J’ai eu la chance d’entendre Mustapha Fahmi parler de William Shakespeare et ce professeur peut devenir un conférencier redoutable. Il secoue les tourments qui hantent les personnages du grand dramaturge, nous entraîne dans le monde de Roméo et Juliette, nous bouscule gentiment pour élever et changer notre pensée. Mustapha Fahmi fait côtoyer des personnages qui traquent un idéal, une poésie qui échappe aux clichés et à la norme que tous les personnages de Nicole Houde tentent de repousser dans son œuvre souvent bouleversante.
La leçon de Rosalinde est une profession de foi en cette parole qui échappe aux carcans du « langage de propagande ». C’est bien d’entendre de tels propos quand on parle de « facts news », de ces fausses nouvelles, de ces mensonges qui encombrent nos médias et qui ne servent qu’à cultiver le cynisme et augmenter le pouvoir des manipulateurs.
Parler juste, c’est toujours avoir conscience de l’autre tout en bousculant des certitudes, se mettre en danger d’une certaine façon. C’est s’avancer vers la conscience de soi et des autres, tenter de penser l’état du monde et de ne jamais fuir ses responsabilités.

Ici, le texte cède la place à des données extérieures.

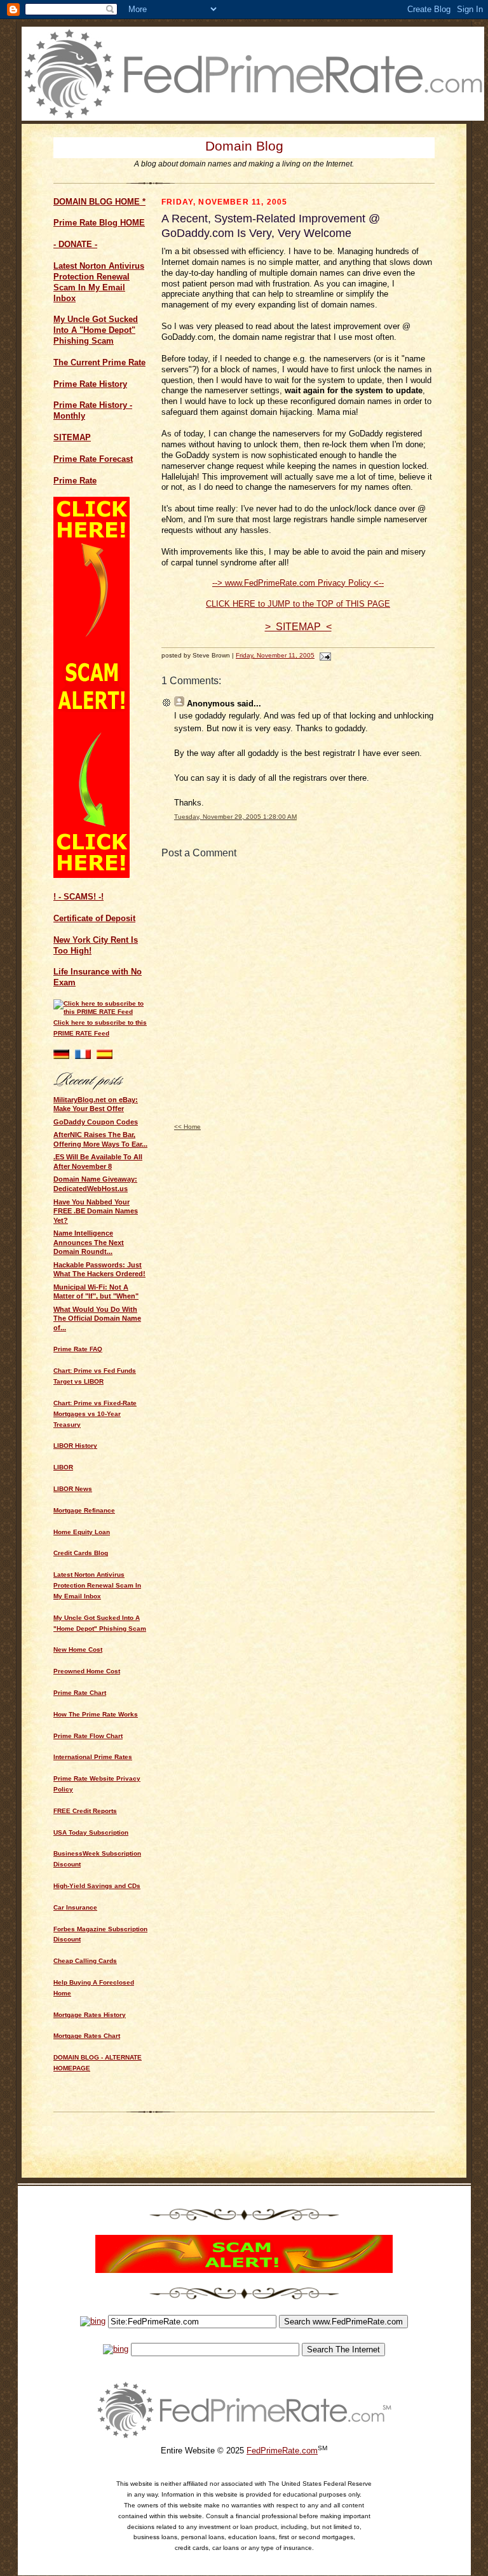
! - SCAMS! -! (78, 896)
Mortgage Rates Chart (86, 2035)
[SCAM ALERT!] (244, 2270)
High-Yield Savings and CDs (96, 1885)
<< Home (187, 1126)
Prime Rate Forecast (93, 459)
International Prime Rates (92, 1756)
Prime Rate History (90, 384)
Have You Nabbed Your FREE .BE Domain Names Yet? (95, 1211)
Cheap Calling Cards (85, 1960)
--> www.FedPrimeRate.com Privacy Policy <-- (298, 583)
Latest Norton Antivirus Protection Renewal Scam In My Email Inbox (98, 282)
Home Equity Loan (81, 1531)
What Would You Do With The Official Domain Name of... (97, 1318)
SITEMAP (72, 437)
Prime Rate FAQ (77, 1348)
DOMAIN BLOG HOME (96, 201)
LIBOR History (75, 1445)
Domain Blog (244, 145)
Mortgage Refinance (84, 1510)
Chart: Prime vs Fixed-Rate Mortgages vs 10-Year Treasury (95, 1413)
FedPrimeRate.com (282, 2450)
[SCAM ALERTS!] (91, 875)
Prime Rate (75, 480)
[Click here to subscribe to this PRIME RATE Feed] (101, 1011)
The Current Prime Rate (99, 362)
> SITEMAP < (298, 626)
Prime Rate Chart (79, 1692)
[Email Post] (323, 655)
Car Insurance (75, 1907)
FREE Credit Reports (85, 1810)
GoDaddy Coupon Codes (95, 1122)
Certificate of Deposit (94, 918)
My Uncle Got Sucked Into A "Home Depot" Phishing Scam (95, 330)
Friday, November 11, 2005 (275, 655)
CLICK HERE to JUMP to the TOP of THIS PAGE (298, 604)
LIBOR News (72, 1488)
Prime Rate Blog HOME (99, 222)
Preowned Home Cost (86, 1671)
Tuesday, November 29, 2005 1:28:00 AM (235, 816)
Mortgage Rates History (89, 2014)
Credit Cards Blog (80, 1552)
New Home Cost (77, 1649)
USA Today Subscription (90, 1832)
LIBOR (63, 1467)
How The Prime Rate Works (95, 1714)
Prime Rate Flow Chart (88, 1735)
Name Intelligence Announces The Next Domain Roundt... (88, 1242)
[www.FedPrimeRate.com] (253, 118)
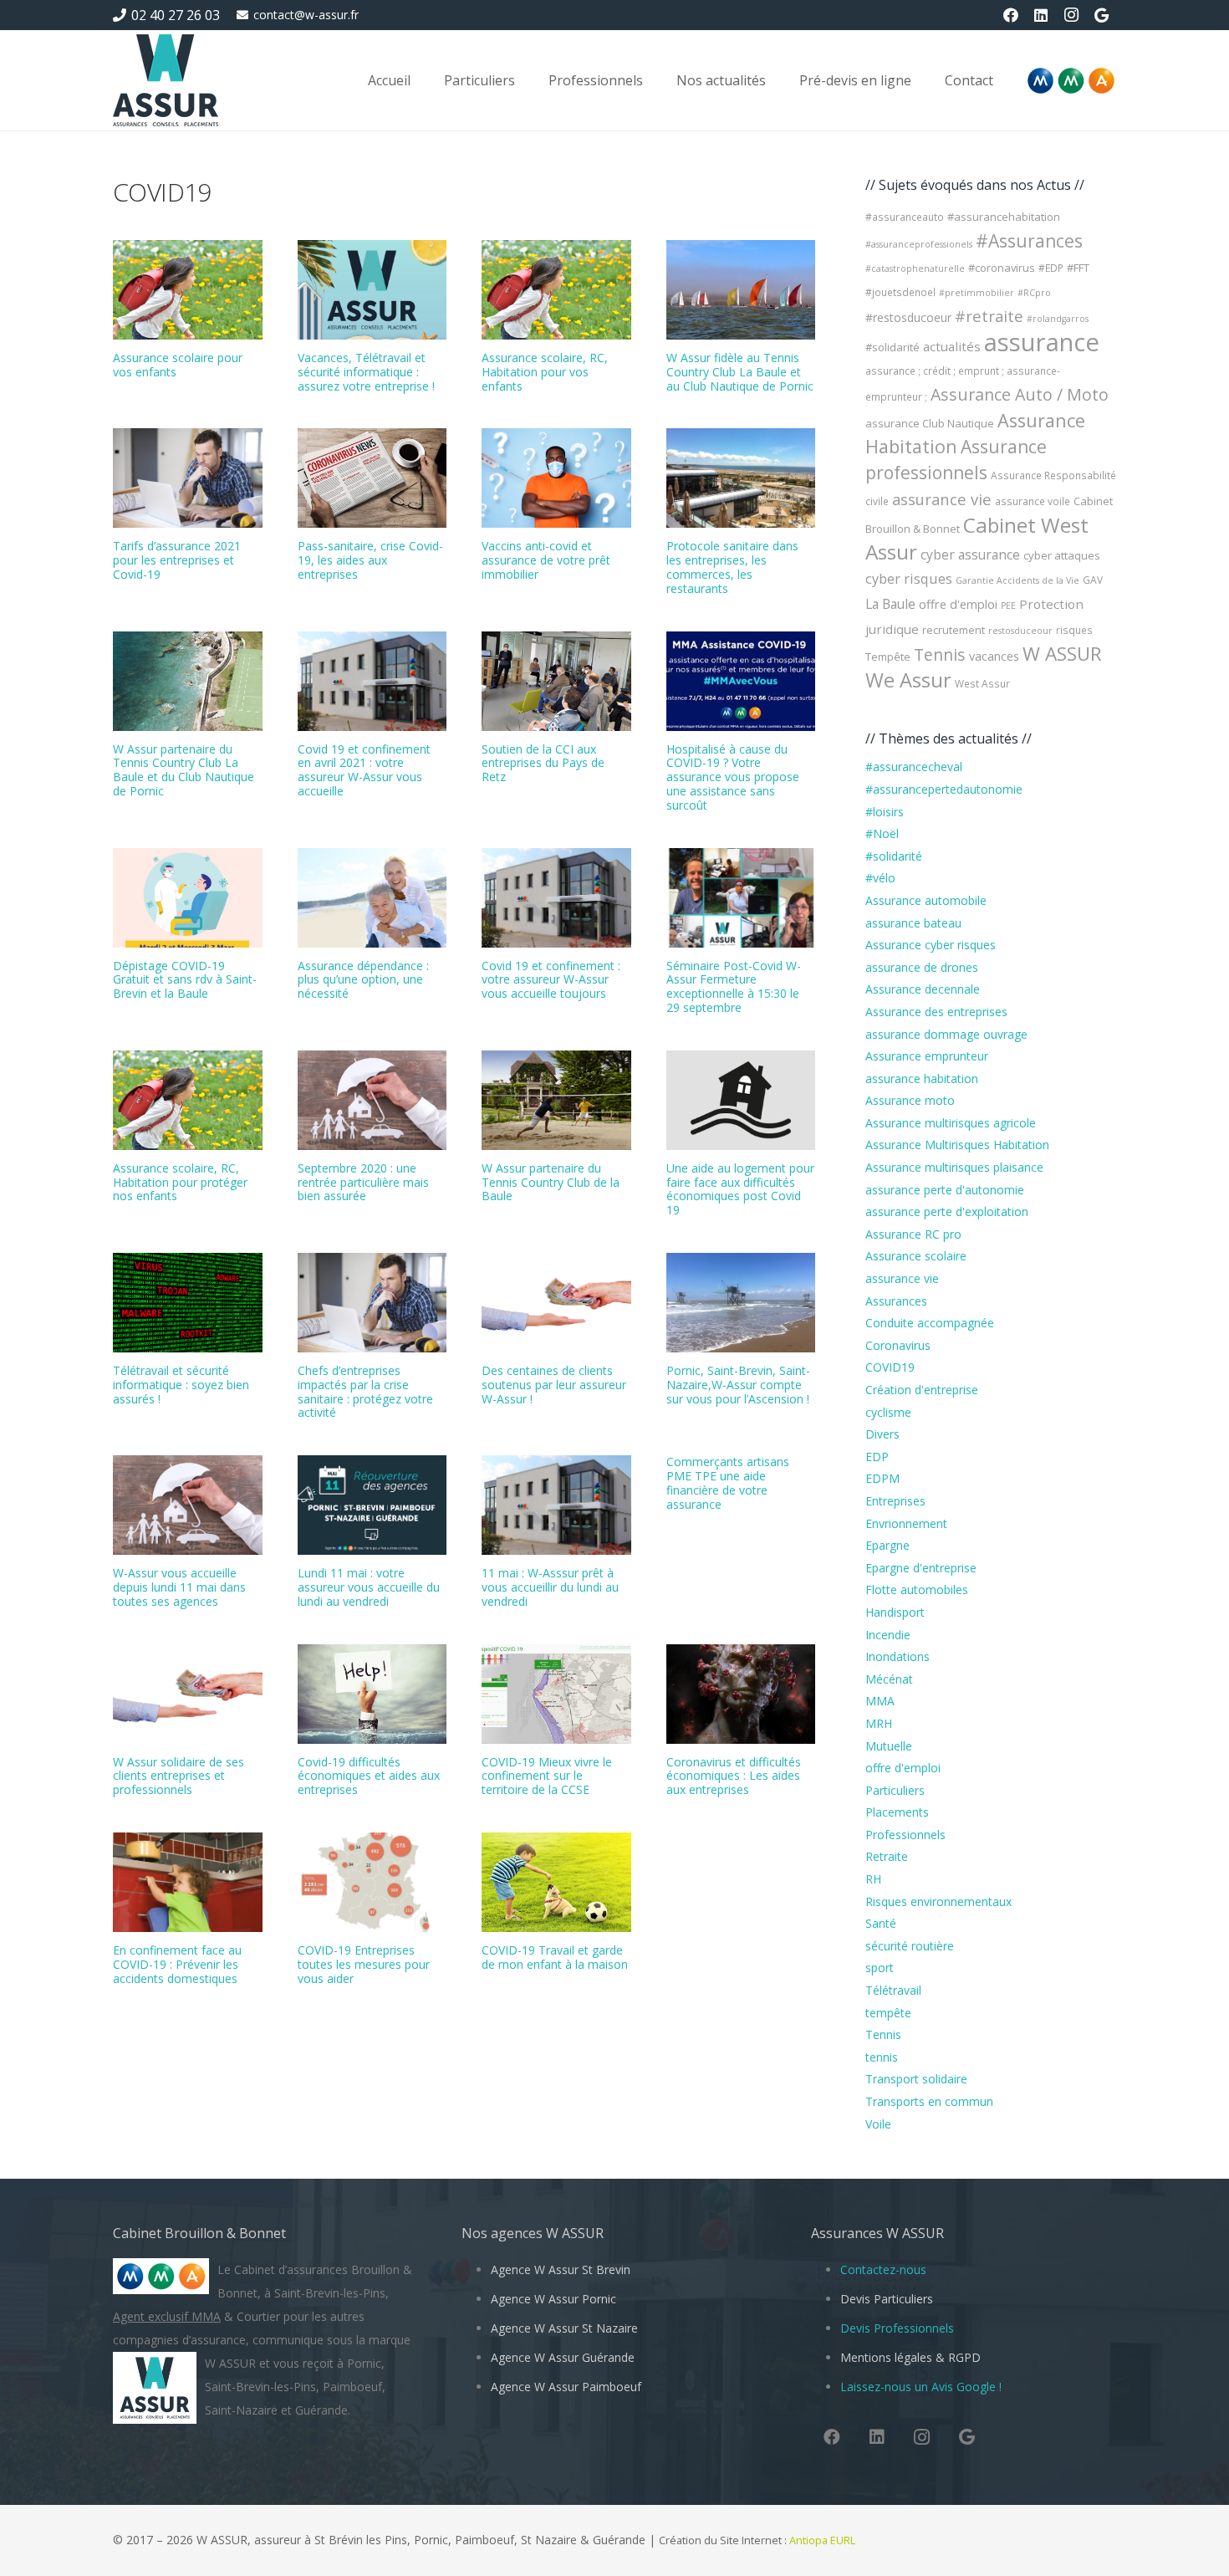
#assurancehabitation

La littérature nous permet de révéler ce que nous n’osons pas exprimer dans la vie de chaque jour. C’est notre seul accès à la vérité. (p.130)

Mustapha Fahmi nous convoque au silence et à la méditation, exige d’aller vers l’autre pour se mettre en état d’écoute en fréquentant des textes qui ne cessent de nous bousculer.
Il faut parcourir La leçon de Rosalinde en prenant son temps, comme pendant une promenade dans un parc où les arrêts sont plus nécessaires que les distances à parcourir. Il ne faut surtout pas hésiter à flâner sur une page pour étudier la direction que l’auteur propose. Un livre qui demande de s’asseoir entre deux gestes pour prendre conscience de ce que nous sommes en train de faire et de dire. La réflexion aime les hésitations et les zigzags, les questions qui laissent avec une question. Tout change, tout bouge et la pensée qui stagne est une pensée qui se meurt. Mustapha Fahmi nous le rappelle bellement dans ce livre précieux qui va m’accompagner longtemps.


LA LEÇON DE ROSALINDE de MUSTAPHA FAHMI est une publication des Éditions LA PEUPLADE.